Put differently, a defendant must remain incarcerated unless two criteria are met. First, that the Court determines by clear and convincing evidence that he is neither a flight risk nor danger to the community. Second, that there is a "substantial question of law or fact" that, upon appeal, is likely to result in either reversal, a new trial, a sentence not requiring prison time, or a sentence of incarceration shorter than the amount of time the defendant has already served plus the amount of time the appeal is expected to take. Under this calculus, a substantial question "'is a close question' or one that very well could be decided the other way." See, e.g., United States v. Thompson, 787 F.2d 1084, 1085 (7th Cir. 1986); United States v. Greenberg, 772 F.2d 340, 341 (7th Cir. 1985).

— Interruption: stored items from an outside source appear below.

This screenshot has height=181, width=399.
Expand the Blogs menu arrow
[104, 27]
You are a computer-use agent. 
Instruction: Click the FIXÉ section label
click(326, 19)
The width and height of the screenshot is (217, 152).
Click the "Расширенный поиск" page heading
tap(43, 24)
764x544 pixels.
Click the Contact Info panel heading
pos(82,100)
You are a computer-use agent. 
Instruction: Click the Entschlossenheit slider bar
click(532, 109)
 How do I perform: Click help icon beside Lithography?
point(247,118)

Although the Court does not find that Muoghalu would pose a danger to the community or a flight risk if released due to his lack of criminal history and his pretrial compliance with bond conditions, the Court must still determine whether his appeal raises a substantial question of law or fact likely to result in reversal, a new trial, a sentence that does not include imprisonment, or a reduced sentence less than the amount of time already serviced plus the expected time of the appeal process.

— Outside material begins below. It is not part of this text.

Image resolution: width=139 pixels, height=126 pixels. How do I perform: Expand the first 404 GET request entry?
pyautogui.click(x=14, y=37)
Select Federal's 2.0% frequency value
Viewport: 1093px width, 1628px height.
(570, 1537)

Muoghalu asserts that his conviction will be reversed due to Brady violations by the government. He also argues that the Court erred when it did not conduct an evidentiary hearing to determine whether a new trial was necessary on Brady grounds. If this Court finds that either of these arguments presents a substantial question, then it must release Muoghalu pending appeal because "the appellate court [would] more likely than not [] reverse the conviction or order a new trial on all counts for which imprisonment has been imposed" if it decided the question in his favor. United States v. Bilanzich, 771 F.2d 292, 298 (7th Cir. 1985).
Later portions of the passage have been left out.